Contrary to what's often portrayed, Amazon deforestation is not primarily about logging, it's clearance for cattle ranching and soya to feed cattle.

this article is enough to make anyone with a conscience vow to never touch the stuff again.

However, it's not the binary choice you imply. There is meat raised without any rainforest soya. There's beef raised on pasture grazing over summer and bioregional dry-feeding over winter. Surely that's the more ethical option.

But even then, cattle burn off or shit out most of the nutriment they eat. Surely we should be growing food to feed people rather than growing it to make a mountain of dung for every lump of meat.

It takes a far larger area of land to supply someone with an animal-based diet than a plant-based one. So eating meat means more wild land - Amazonian or otherwise - goes under the plough with all the associated loss of habitat and extinction that implies.

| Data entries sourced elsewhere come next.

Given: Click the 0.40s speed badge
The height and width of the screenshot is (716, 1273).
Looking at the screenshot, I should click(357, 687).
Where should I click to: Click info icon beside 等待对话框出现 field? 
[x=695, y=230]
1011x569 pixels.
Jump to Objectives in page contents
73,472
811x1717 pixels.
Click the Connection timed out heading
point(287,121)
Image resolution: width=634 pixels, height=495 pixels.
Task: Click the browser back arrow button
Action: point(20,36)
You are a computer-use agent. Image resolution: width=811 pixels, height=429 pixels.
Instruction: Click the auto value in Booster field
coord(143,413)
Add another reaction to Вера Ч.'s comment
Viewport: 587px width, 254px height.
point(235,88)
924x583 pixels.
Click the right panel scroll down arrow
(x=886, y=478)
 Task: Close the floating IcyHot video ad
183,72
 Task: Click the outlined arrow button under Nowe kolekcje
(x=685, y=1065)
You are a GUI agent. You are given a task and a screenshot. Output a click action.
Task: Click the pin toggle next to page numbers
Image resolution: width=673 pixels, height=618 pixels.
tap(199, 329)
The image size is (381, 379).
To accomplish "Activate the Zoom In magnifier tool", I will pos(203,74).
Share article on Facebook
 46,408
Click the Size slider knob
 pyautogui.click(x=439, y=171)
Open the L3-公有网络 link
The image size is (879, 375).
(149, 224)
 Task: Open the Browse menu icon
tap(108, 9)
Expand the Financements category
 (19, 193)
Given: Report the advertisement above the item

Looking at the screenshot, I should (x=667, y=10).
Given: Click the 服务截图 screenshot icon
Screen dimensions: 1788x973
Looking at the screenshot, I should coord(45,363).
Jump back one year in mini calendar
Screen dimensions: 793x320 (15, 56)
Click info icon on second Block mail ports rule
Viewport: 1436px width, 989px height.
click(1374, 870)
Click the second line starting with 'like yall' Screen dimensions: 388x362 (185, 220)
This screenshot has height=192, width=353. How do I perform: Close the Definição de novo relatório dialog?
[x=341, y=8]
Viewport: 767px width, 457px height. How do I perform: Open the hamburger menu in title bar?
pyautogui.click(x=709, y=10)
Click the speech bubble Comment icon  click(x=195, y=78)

I'm not sure how this tallies with Foo-go's claim to be good for the environment.

Then of course the animals are kept in unnatural groupings that cause great psychological distress before being strung upside down and killed while only a small way into their natural lifespan.

That - along with the encouraging of wild land to be cultivated and so killing wild animals - is at odds with Foo-go's core value of being 'good for animals'.

I find your singling out of tomatoes a tad peculiar. You're dead right that cultivation methods need to be taken into account (I read something somewhere about how field-grown Spanish tomatoes driven to the UK are less energy intensive than greenhouse domestic ones), but that doesn't make them the worst offenders.

They certainly have not 'travelled long distances more than most'; way the majority I see are EU grown, mostly Spanish. Compare this with any other fresh produce and if anything it comes out as relatively favourable.

And seeing a foodstuff as merely its energy value is frankly bizarre. As I'm sure you know, there's a whole lot more to nutrition than calories.

Tomatoes, the food mentioned, are great for vitamins A and C, and potassium (lowers blood pressure). As a source of lycopene I understand they're unsurpassed. This gives a marked reduction in the likelihood of cardiovascular disease and a number of cancers (colon, cervix, ovaries, lungs, mouth, pancreas, stomach and oesophagus).

These benefits are surely more than 'next to nil'.

11:26 am  
Anonymous Paige said...

Have you all seen this?

http://www.themeatrix.com

We are trying to work with small producers to avoid this continuing...

9:40 am  
Blogger merrick said...

Paige, when you say Foo-go are 'trying' to work with small producers, what does it actually mean?

As Zoe's original piece says about what one of your colleagues said, They also ‘try’ to source free range/organic meat, but could not tell me in what proportions or how successfully. Unfortunately, the lack of knowledge over what they’re actually selling me, and the meaningless values of ‘mostly’ and ‘try’, lead me to think that it’s not a terribly important issue on their agenda.

beyond this, whilst they break the stranglehold of agribusiness, small producers are not necessarily more humane. They still use antibiotics, they still mutilate chjickens to stop them pecking one another, the egg industry still kills three day old male chicks, the dairy industry still sends male calves to veal crates. And, as I said above, they all keep their animals in distressing unnatural groupings then kill them when still young.

Have you any reply to the points raised above?